Sounds like you have the normal or large pinks.  Fuzzies are....well fuzzy.  :Smile: 


Hey Ryan, what does the member #6667 refer to in your sig?

----------


## dr del

Hi,

It's his site membership number.  :Very Happy: 

Yours is 2129.  :Good Job: 


dr del

----------


## FloridaHogs

Thanks Derek!  I have been trying to figure out what that was.  :Smile:

----------


## Hardwikk

> Sounds like you have the normal or large pinks.  Fuzzies are....well fuzzy. 
> 
> 
> Hey Ryan, what does the member #6667 refer to in your sig?
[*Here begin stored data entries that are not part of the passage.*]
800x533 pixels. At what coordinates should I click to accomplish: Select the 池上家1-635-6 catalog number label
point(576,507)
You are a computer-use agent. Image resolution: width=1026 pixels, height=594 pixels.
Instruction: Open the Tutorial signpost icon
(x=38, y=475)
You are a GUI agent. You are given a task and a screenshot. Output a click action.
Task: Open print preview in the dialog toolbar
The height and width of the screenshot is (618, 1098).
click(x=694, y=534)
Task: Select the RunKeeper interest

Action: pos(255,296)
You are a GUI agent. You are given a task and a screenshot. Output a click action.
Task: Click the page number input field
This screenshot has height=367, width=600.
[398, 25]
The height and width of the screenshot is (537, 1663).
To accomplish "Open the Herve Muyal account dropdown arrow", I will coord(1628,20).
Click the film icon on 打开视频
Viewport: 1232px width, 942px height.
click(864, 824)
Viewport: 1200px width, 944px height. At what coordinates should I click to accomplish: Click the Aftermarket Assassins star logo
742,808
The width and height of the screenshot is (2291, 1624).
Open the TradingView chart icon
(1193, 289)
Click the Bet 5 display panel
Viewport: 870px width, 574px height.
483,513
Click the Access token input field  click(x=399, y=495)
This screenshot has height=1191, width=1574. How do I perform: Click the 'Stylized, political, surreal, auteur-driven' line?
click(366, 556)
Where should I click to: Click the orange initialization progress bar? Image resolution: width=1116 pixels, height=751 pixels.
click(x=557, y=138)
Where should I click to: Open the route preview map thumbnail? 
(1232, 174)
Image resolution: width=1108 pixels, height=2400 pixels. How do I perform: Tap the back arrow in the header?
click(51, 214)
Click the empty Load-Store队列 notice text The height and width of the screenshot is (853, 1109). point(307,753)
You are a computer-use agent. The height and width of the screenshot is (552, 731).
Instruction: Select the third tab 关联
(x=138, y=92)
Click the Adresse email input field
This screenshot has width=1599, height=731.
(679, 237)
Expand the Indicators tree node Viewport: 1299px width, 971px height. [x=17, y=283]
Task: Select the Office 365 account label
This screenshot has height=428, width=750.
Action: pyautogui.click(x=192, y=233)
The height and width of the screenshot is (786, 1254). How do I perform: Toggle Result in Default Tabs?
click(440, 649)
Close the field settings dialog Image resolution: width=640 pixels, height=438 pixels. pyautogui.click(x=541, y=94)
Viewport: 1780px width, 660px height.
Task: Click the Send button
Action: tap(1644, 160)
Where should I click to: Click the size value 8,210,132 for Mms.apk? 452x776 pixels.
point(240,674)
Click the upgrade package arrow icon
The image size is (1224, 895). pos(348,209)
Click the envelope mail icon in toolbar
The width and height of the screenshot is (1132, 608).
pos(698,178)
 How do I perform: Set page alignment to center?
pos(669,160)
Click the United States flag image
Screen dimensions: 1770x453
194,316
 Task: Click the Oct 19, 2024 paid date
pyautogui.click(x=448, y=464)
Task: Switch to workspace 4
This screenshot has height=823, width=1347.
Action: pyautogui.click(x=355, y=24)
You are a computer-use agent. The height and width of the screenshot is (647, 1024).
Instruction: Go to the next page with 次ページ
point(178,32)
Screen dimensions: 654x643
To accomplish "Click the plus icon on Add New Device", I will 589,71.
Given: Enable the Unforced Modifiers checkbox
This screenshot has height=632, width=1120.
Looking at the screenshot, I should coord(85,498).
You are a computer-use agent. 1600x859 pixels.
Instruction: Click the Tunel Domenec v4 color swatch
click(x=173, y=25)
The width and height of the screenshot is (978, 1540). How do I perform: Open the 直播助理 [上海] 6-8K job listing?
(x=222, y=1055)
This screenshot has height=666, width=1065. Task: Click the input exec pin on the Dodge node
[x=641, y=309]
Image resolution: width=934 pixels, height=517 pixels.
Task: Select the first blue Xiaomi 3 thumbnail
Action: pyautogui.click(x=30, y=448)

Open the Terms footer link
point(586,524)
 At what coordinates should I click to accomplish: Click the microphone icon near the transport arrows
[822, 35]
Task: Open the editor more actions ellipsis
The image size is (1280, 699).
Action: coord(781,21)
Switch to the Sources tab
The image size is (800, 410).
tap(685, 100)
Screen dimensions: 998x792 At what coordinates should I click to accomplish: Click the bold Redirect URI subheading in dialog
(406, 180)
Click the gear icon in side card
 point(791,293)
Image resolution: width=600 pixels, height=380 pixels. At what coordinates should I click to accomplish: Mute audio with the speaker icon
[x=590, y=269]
Good question. I was curious to know what my number member I was, so I asked a staff member (Rabernet I think) and I was told my number. 6667 is catchy, isn't it?

----------


## whytepizza

As far as the feeding goes, you're doing fine. I feed mine two medium pinkies every week and my female mexican will eat anything, my male western may turn it down and eat once every two weeks. Either way, my westerns have shed three times each since february. It's kind of frequent but i don't restrict their diet much. My male will turn down food constantly, but he also doesn't shed as much as my female. (to clarify, i have three mexican and three western. 2 of my western are sub adult and one is only a few months old. 1 of my mexican is an adult long term captive, 1 is an adult, and one of their babies the same age as my young western)
It's normal, no worries. Although, i do know that the younger they are the more often they shed, and if they're gravid they shed more as well.

----------


## Hardwikk

> As far as the feeding goes, you're doing fine. I feed mine two medium pinkies every week and my female mexican will eat anything, my male western may turn it down and eat once every two weeks. Either way, my westerns have shed three times each since february. It's kind of frequent but i don't restrict their diet much. My male will turn down food constantly, but he also doesn't shed as much as my female. (to clarify, i have three mexican and three western. 2 of my western are sub adult and one is only a few months old. 1 of my mexican is an adult long term captive, 1 is an adult, and one of their babies the same age as my young western)
> It's normal, no worries. Although, i do know that the younger they are the more often they shed, and if they're gravid they shed more as well.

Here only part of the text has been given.